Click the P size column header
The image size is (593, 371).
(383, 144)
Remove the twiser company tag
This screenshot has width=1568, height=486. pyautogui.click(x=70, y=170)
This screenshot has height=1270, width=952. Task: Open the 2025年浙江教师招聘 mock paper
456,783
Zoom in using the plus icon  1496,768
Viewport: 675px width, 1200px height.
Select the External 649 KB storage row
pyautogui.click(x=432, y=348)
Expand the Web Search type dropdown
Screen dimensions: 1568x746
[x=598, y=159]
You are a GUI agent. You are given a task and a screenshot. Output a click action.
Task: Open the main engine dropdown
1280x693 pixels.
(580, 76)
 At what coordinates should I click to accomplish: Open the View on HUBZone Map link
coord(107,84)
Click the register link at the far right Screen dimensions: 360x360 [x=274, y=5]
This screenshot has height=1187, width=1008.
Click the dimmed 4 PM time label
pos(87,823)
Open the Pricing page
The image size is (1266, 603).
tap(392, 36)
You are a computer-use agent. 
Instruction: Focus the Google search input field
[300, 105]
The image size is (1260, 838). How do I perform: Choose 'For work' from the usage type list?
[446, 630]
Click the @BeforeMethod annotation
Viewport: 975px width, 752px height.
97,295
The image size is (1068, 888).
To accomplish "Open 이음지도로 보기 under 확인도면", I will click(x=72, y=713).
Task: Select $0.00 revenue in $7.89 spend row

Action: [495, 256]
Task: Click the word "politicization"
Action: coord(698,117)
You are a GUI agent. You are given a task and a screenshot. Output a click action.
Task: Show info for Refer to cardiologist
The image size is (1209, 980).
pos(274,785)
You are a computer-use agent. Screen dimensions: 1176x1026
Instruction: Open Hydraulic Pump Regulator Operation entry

STATED TASK. Copy out all of the records above word for word, keeping every line as it stands.

RESULT OF THE TASK.
Click the P size column header
The image size is (593, 371).
(383, 144)
Remove the twiser company tag
This screenshot has width=1568, height=486. pyautogui.click(x=70, y=170)
This screenshot has height=1270, width=952. Task: Open the 2025年浙江教师招聘 mock paper
456,783
Zoom in using the plus icon  1496,768
Viewport: 675px width, 1200px height.
Select the External 649 KB storage row
pyautogui.click(x=432, y=348)
Expand the Web Search type dropdown
Screen dimensions: 1568x746
[x=598, y=159]
You are a GUI agent. You are given a task and a screenshot. Output a click action.
Task: Open the main engine dropdown
1280x693 pixels.
(580, 76)
 At what coordinates should I click to accomplish: Open the View on HUBZone Map link
coord(107,84)
Click the register link at the far right Screen dimensions: 360x360 [x=274, y=5]
This screenshot has height=1187, width=1008.
Click the dimmed 4 PM time label
pos(87,823)
Open the Pricing page
The image size is (1266, 603).
tap(392, 36)
You are a computer-use agent. 
Instruction: Focus the Google search input field
[300, 105]
The image size is (1260, 838). How do I perform: Choose 'For work' from the usage type list?
[446, 630]
Click the @BeforeMethod annotation
Viewport: 975px width, 752px height.
97,295
The image size is (1068, 888).
To accomplish "Open 이음지도로 보기 under 확인도면", I will click(x=72, y=713).
Task: Select $0.00 revenue in $7.89 spend row

Action: [495, 256]
Task: Click the word "politicization"
Action: coord(698,117)
You are a GUI agent. You are given a task and a screenshot. Output a click action.
Task: Show info for Refer to cardiologist
The image size is (1209, 980).
pos(274,785)
You are a computer-use agent. Screen dimensions: 1176x1026
Instruction: Open Hydraulic Pump Regulator Operation entry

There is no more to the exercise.